Finally: A TikTok trend for celebrities only
The ThatsNotMyName challenge is a one-in-a-million opportunity for celebrities to find community on social media.
Embedded is your essential guide to what’s good on the internet, from Kate Lindsay and Nick Catucci.🧩
We’re one step closer to a Raya version of TikTok, and I’m asking in advance to be allowed to snoop on it. —Kate
One of my earliest pieces about TikTok emphatically states that famous people should not be allowed on the app. You can get famous on TikTok—that’s fine. But if I already see you on red carpets and talk shows, then can you please just let normal people have this?
The celebrities ignored my advice, as they so often do, and have infiltrated the app over the past few years with whatever enthusiasm they can muster for the sake of their publicist. If ever they want a quick headline, they need only dance to a Megan Thee Stallion song or make the viral recipe of the moment.
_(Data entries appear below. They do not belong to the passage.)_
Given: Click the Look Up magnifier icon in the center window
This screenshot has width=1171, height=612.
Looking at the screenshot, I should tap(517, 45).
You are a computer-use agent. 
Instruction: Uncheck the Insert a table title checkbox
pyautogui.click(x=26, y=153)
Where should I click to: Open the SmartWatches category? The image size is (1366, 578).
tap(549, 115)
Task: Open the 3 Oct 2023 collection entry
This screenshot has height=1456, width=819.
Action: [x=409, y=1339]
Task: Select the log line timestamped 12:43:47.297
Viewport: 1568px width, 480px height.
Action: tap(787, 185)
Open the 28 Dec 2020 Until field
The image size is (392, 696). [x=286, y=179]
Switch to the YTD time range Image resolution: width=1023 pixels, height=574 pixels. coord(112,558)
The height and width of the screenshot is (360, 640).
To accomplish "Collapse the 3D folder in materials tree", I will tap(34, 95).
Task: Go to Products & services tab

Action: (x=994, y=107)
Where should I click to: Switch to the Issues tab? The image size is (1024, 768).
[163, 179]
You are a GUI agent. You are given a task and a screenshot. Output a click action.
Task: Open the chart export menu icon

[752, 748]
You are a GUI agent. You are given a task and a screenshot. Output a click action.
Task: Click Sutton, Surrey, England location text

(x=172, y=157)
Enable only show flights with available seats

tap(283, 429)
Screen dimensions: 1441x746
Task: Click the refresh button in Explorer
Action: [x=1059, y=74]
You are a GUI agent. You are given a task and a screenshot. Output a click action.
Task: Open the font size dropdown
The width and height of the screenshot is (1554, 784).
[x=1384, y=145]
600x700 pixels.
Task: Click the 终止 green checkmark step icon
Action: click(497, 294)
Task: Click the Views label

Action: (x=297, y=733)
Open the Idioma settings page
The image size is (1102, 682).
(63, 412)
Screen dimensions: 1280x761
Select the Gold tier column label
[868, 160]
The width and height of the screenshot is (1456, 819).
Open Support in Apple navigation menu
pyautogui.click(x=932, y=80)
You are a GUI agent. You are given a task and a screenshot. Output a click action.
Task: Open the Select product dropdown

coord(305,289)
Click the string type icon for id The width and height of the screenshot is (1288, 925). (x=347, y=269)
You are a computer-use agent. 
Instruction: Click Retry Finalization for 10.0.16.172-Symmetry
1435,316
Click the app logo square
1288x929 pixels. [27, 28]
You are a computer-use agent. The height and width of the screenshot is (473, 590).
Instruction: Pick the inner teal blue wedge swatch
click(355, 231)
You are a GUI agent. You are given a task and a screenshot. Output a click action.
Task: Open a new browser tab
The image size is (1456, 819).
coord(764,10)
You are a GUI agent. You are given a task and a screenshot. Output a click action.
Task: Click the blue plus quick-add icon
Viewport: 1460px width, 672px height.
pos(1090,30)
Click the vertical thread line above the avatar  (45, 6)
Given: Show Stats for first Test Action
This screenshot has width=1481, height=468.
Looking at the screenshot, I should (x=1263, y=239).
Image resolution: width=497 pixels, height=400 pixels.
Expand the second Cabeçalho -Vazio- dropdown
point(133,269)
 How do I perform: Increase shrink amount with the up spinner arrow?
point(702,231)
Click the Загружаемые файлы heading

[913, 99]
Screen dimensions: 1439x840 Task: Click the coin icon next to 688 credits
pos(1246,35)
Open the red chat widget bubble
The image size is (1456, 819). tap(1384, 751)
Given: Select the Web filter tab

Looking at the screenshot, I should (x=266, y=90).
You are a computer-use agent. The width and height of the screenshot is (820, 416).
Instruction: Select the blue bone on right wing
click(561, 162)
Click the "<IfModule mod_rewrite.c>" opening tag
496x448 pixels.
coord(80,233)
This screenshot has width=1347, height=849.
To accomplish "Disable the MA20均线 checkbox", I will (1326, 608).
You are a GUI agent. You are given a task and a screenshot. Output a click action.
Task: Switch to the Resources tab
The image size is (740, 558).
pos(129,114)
But over the past week or so, something curious has happened: celebrities have officially created their own side of TikTok, by starting of a trend only they can participate in.
In it, the celebrity will turn the camera on themself, and as the lyrics to The Ting Tings song “That’s Not My Name” progress through “Hell, Stacey, her, Jane,” they share pictures and videos of the popular movie and TV roles they’ve played over the years.
Of the celebrities who have participated—ranging from Jennifer Garner to Kyle MacLachlan—most credit Drew Barrymore, who in turn credits Alicia Silverstone, for inspiring them. But the trend started with regular people sharing the many nicknames they (and, often, their pets) have earned in their lifetimes.
If I had to guess, this all boils down to some manager or assistant who realized this would be the perfect, low-stakes way to get their client a completely benign spotlight that capitalizes on nostalgia. The headlines are already rolling in.
While the trend itself isn’t that interesting, scrolling through the sound on TikTok is. The videos are made almost entirely by verified accounts, with the occasional video from the original use of the trend popping up. It has been well and truly coopted, and something about it is so bizarre to watch.
So much of the coverage of celebrities—both IRL and now on social media—has focused on the ways they’re just like us. They pick up their groceries! They post selfies! They do silly dances! But this trend is different: it’s celebrities sharing in a phenomenon that is uniquely them. We can’t relate, just as we cannot relate to most aspects of their lives. But in this one instance, they have found community online the way regular people do. No wonder they’ve all flocked to it.
Obviously, if celebrities continued to create trends around the unique experiences they’ve shared, things would get alienating real quick. The #ThatsNotMyName challenge is fun for regular viewers because they can access it through their experience watching celebrities in their various roles. If trends started popping up around their other commonalities—things predicated on their extreme wealth and privilege—I doubt TikTok would be so welcoming. After all, despite how convincingly they may portray it, celebrity relatability on social media is just another one of their performances.